It's always something special when a Beatle comes to town! Ringo Starr drummed and danced his way through Durham's Performing Arts Center to celebrate the 30th anniversary of his renowned All-Starr Band. A tidal wave of applause and good cheer washed over the theater as Ringo took the stage flashing his trademark peace sign and a giant grin. The seven-piece masterclass tore through over two hours of massive hits from their own catalogs, Ringo's '70s smashes, and of course plenty of Liverpudlian delights.
They launched right into Carl Perkins' playful rockabilly standard "Matchbox", which was a Beatles live staple even before Mr. Starkey was recruited away from Rory Storm & the Hurricanes to join the Fab Four. Next up was the catchy refrain of his first solo hit, 1970's "It Don't Come Easy," followed by "What Goes On" from the eternally beloved Rubber Soul album, the only song ever credited to the writing team of Lennon/McCartney/Starkey ("although I think they got the order wrong" he quipped).
The All-Starr Band always dives deep into the songbooks of everyone involved, and next they ran through the cast with a dizzying array of huge hits. Gregg Rolie co-founded the original Santana band, and his vocals and keyboard skills brought the percussive pulse of "Evil Ways" straight from the classic rock airwaves bursting into real life. "Rosanna" highlighted amazing axeman Steve Lukather, the legendary co-founder of Toto who has added his signature sound to over 1,500 albums.
A thick extended jam on the Average White Band's "Pick Up the Pieces" came next, led by original bassist Hamish Stuart, and it was truly thrilling to see Ringo drumming along on this enduring and indestructible funky groove.
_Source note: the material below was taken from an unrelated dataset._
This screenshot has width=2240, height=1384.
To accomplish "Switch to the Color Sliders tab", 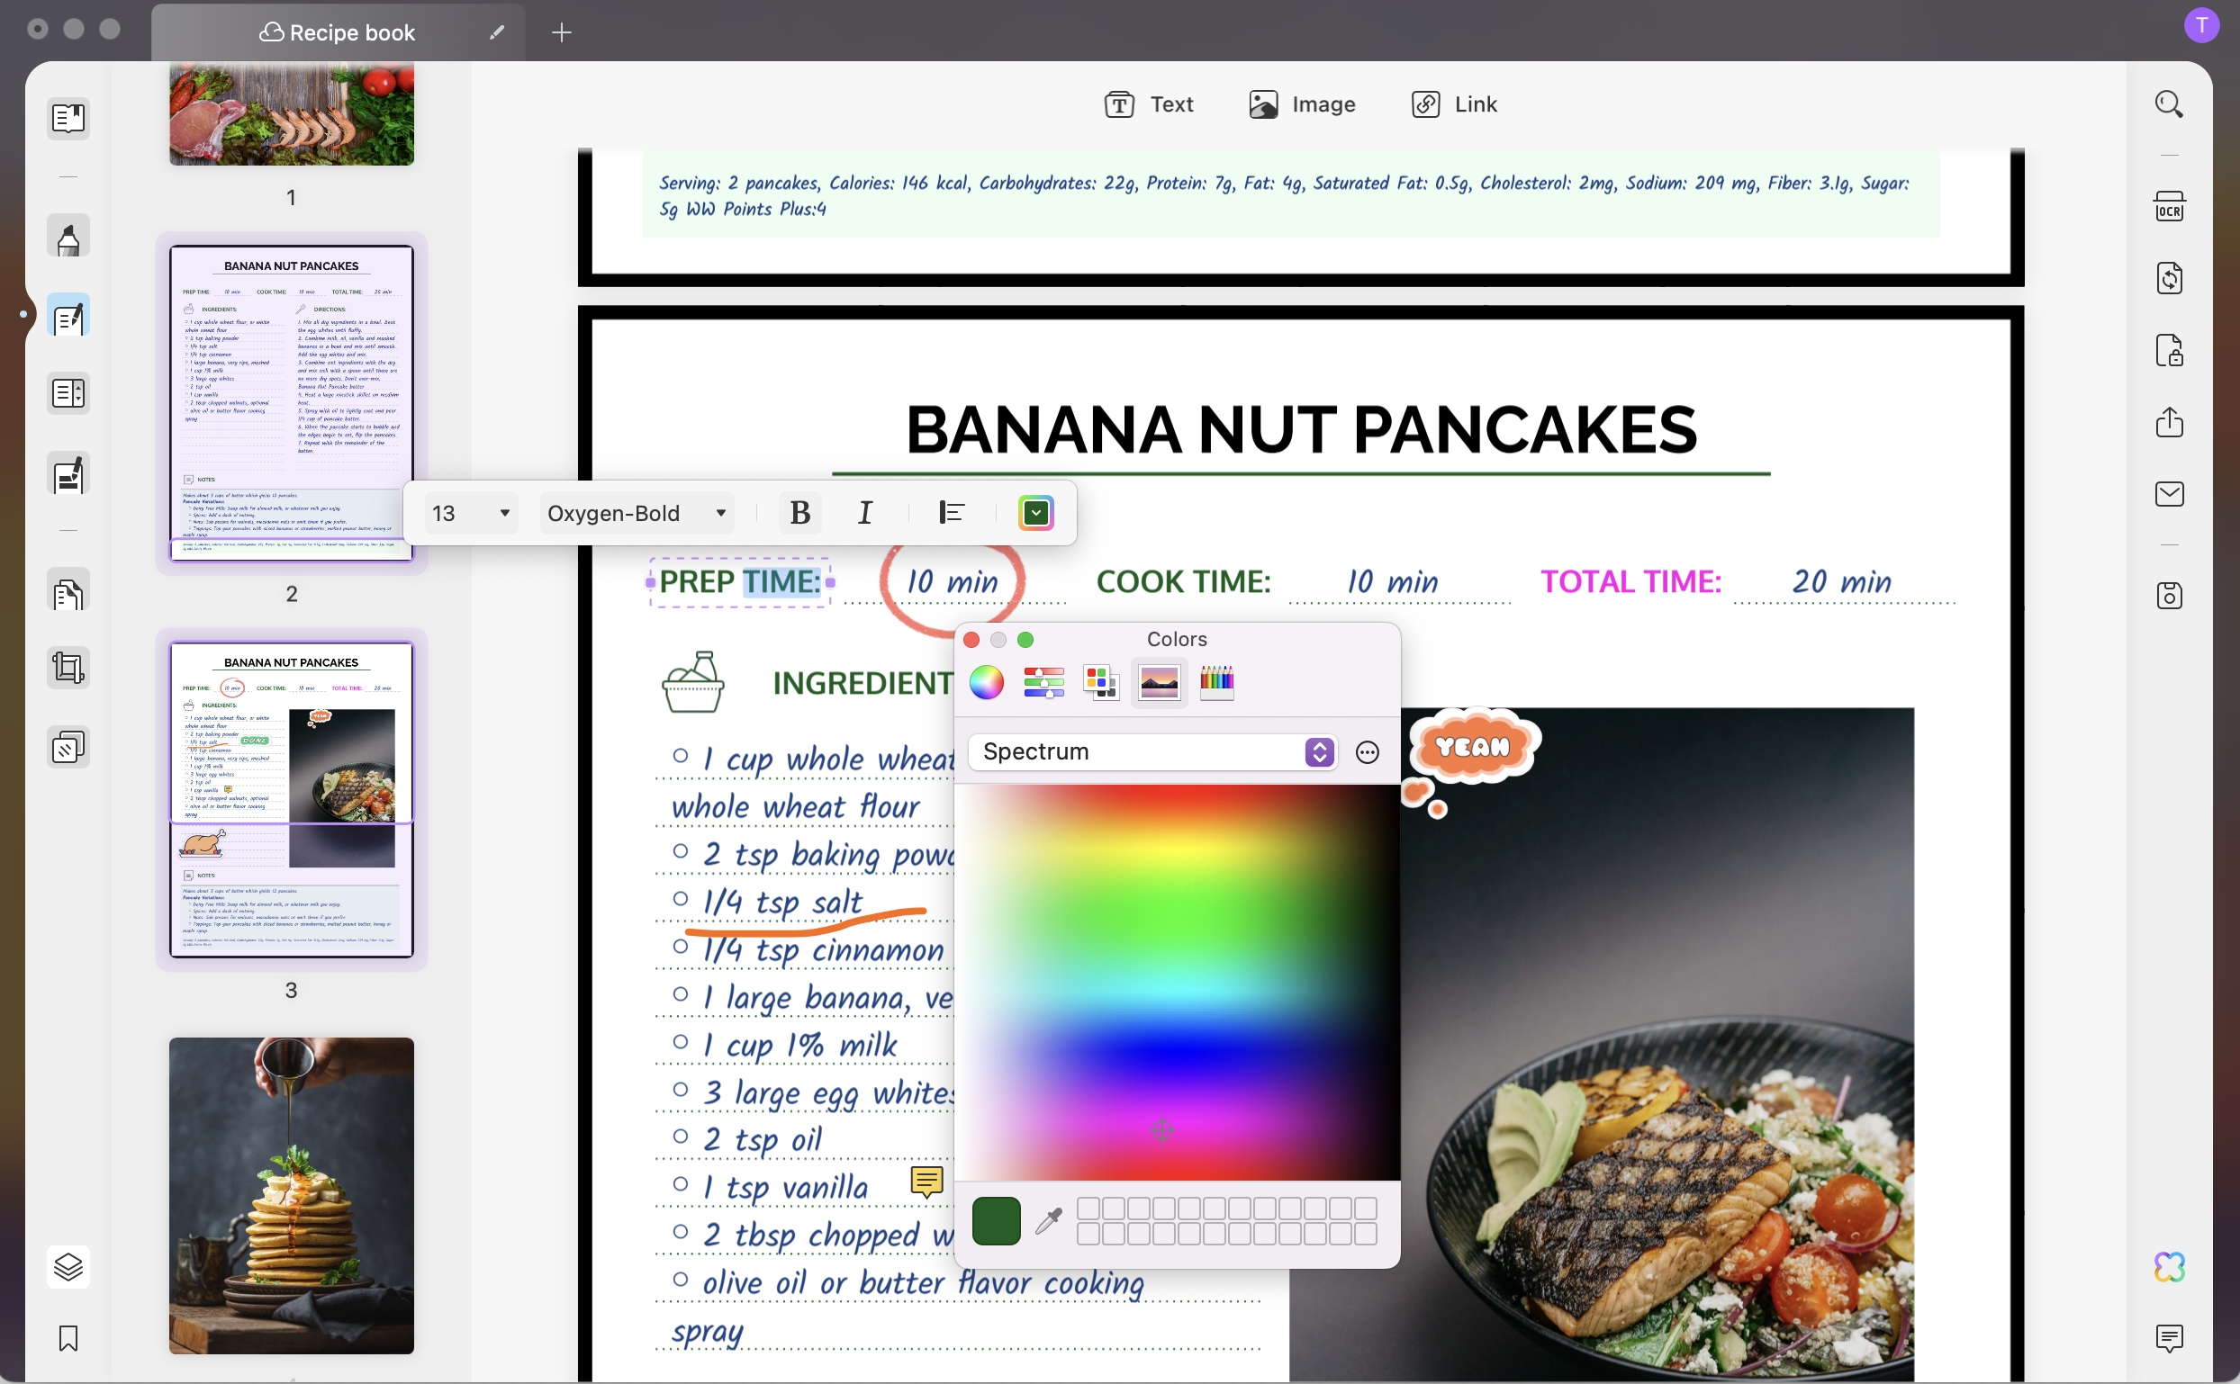I will (1043, 682).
The tour through the top of the Billboard charts continued with Colin Hay singing "Down Under", the #1 hit that put Men at Work on the map all over the world. The current incarnation of this ever-changing supergroup also included Warren Ham on saxophone who toured with Toto and Kansas, and Gregg Bissonette from David Lee Roth's band on a second set of drums, allowing the ringed one to sing and saunter across the stage as he saw fit.
The Shirelles' "Boys" brought back the bounce of the early Beatles before the White Album's "Don't Pass Me By" and the ever-enchanting "Yellow Submarine" splashed over the room and started a spirited singalong. Stuart took the lead again for the Average White Band's delicious "Cut the Cake" and Rolie then electrified the scene with Santana's epic "Black Magic Woman / Gypsy Queen." Ringo returned to lead two more of his solo endeavors, his #1 cover of Johnny Burnette's "You're Sixteen" and his own "Anthem," before his crisp and capable comrades brought another slew of hits to the crowd. This incredible run through the radio dial featured Men at Work's "Overkill," Toto's "Africa," the Average White Band's version of the Isley Brothers' "Work to Do," and the endless rhythmic bliss of Santana's take on Tito Puente's "Oye Como Va."
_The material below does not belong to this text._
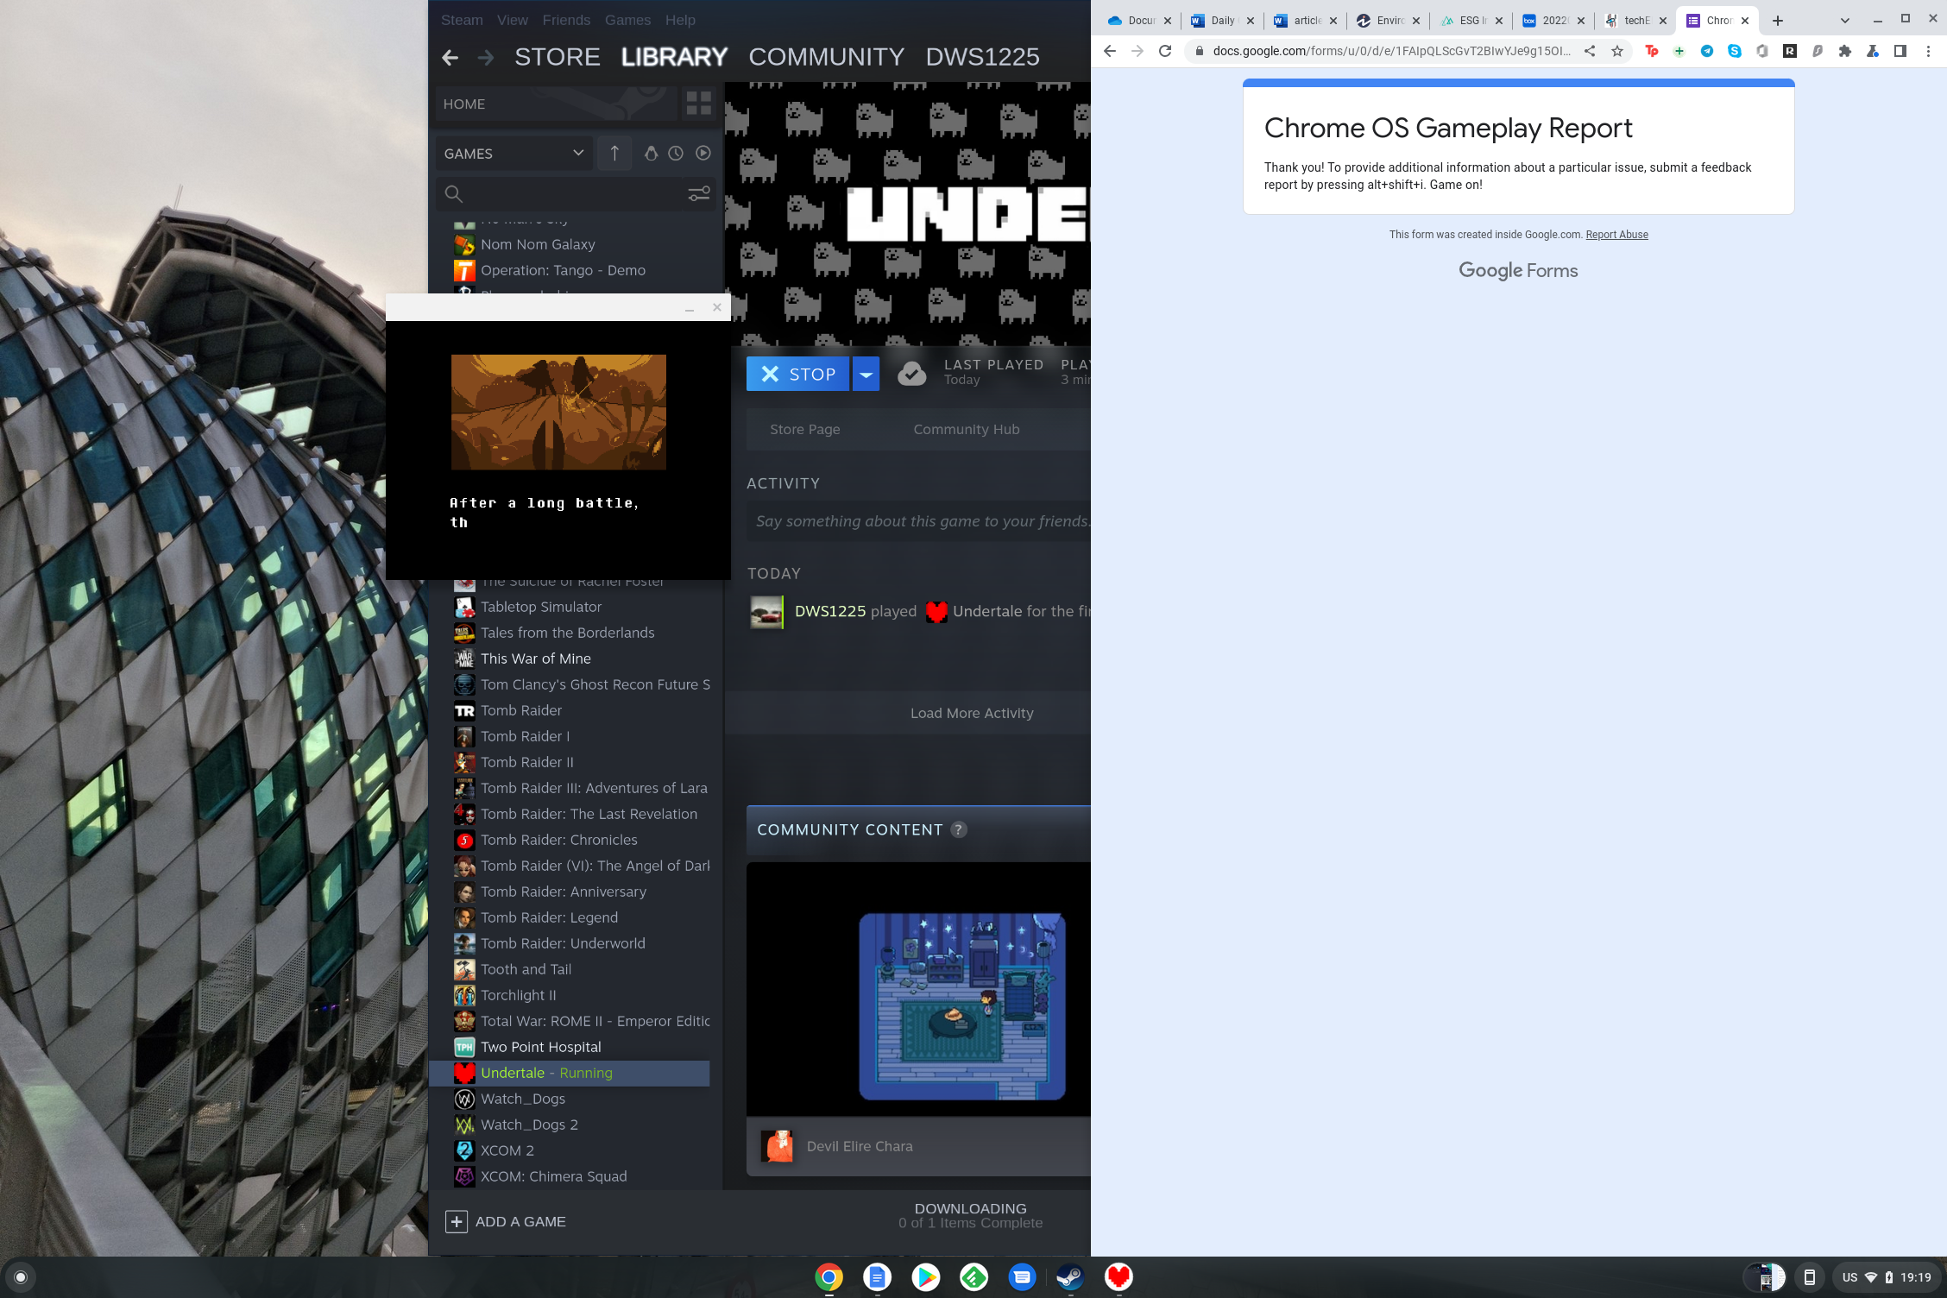The width and height of the screenshot is (1947, 1298).
Task: Toggle ready-to-play games filter
Action: [x=703, y=153]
"I'd like to do something now in a Liverpool accent," said Ringo with a laugh as he lit into a song unique in the annals of rock and roll history. "I Wanna Be Your Man" was penned by Lennon & McCartney for the Rolling Stones, who released it as their second single in 1963, just a few weeks before the Beatles put out their own version on With the Beatles. Two more radio rampages from the All-Starrs then appeared in Men at Work's "Who Can it Be Now?" and Toto's "Hold the Line."
Ringo brought it all back home with his #1 smash "Photograph," co-written in 1973 with none other than George Harrison, and Buck Owens' peppy country lament "Act Naturally" from the Beatles' Help! album. The lovable mop-top's final hurrah was a song covered by many and adored by all, "With a Little Help From My Friends," the perfect tune to cap off an evening of joyous celebration, fond memories and fiery musicianship. "Peace and love!" said Ringo. "It's the only way to go!"